Sammlung der Entscheidungen des Schweizerischen Bundesgerichts
Collection des arrêts du Tribunal fédéral suisse
Raccolta delle decisioni del Tribunale federale svizzero

BGE 81 II 395



81 II 395

61. Urteil der II. Zivilabteilung vom 1. Oktober 1955 i. S. Luder
gegen Luder. Regeste

    Ehescheidungsverfahren.

    Gegen ein Urteil, das die Sache im Hauptpunkt und bezüglich der
Nebenfolgen an die erste Instanz zurückweist, ist Berufung an das
Bundesgericht weder nach Art. 48 noch nach Art. 50 OG zulässig; dies auch
dann nicht, wenn wegen der Nebenfolgen ein weitläufiges Beweisverfahren
nötig ist (Erw. 1 und 2).

    Wann darf die güterrechtliche Auseinandersetzung in ein getrenntes
Verfahren verwiesen werden? (Erw. 3).

Sachverhalt

    A.- Die vorliegende Scheidungsklage des Ehemannes wurde vom
Bezirksgericht Zürich abgewiesen, vom Obergericht des Kantons Zürich,
an das er appellierte, dagegen für begründet befunden. Doch fällte
das Obergericht kein Sachurteil, da über das Scheidungsbegehren und
die Nebenfolgen der Scheidung ein einheitliches Urteil ergehen müsse,
gewisse Nebenfolgen aber noch nicht spruchreif seien. Es werde darüber ein
Beweisverfahren durchzuführen sein, und zwar vom Bezirksgericht. Demgemäss
lautet das Urteil des Obergerichtes vom 14. Juni 1955 auf Aufhebung
des erstinstanzlichen Urteils und auf Rückweisung des Prozesses an das
Bezirksgericht zur Ergänzung der Akten im Sinne der Erwägungen und zur
Ausfällung eines neuen Urteils über den Hauptpunkt und alle Nebenfolgen.

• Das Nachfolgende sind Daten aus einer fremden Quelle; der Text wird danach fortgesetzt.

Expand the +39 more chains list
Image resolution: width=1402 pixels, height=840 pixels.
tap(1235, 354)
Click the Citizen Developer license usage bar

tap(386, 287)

    Den Erwägungen ist zu entnehmen: Die Ehe ist im Sinne von Art. 142
Abs. 1 ZGB tief zerrüttet. Die Hauptursache der Zerrüttung liegt in der
Unvereinbarkeit der beiden Charaktere. Demgegenüber tritt das Verschulden
auf beiden Seiten zurück. Jedenfalls trifft den Kläger kein überwiegendes
Verschulden. Das Scheidungsbegehren ist daher zu schützen. Der Kläger ist
nicht als schuldiger Teil im Sinne von Art. 151 ZGB zu betrachten, daher
nicht zu Entschädigung oder Genugtuung verpflichtet. Anderseits ist das
Verschulden der Beklagten nicht derart, dass es die Anwendung von Art. 152
ZGB ausschlösse. Ob sie aber durch die Scheidung in grosse Bedürftigkeit
gerät, hängt von der güterrechtlichen Auseinandersetzung ab. Zu deren
Vornahme muss die Sache an das Bezirksgericht zurückgewiesen werden. Sie
lässt sich nicht in einen gesonderten Nachprozess weisen, weil sie eben
von Einfluss auf die Frage ist, ob der Beklagten eine Bedürftigkeitsrente
gebühre. Über diese Auseinandersetzung ist im Prozesse noch gar nicht
verhandelt worden, und es wird ein umfangreiches Beweisverfahren nötig
sein. Ist deshalb die Rückweisung an das Bezirksgericht unvermeidlich, so
lassen sich auch die übrigen Punkte nicht vorweg erledigen, insbesondere
die an sich spruchreife Kinderzuteilung. Darüber ist dem Bezirksgericht
auch keine Weisung zu erteilen, denn die Verhältnisse können sich in
diesem Punkte noch wesentlich ändern. Die Unterhaltspflicht des Klägers
gegenüber dem Sohn Alexander wird sich ebenfalls erst nach Abklärung der
finanziellen Verhältnisse des Klägers endgültig regeln lassen.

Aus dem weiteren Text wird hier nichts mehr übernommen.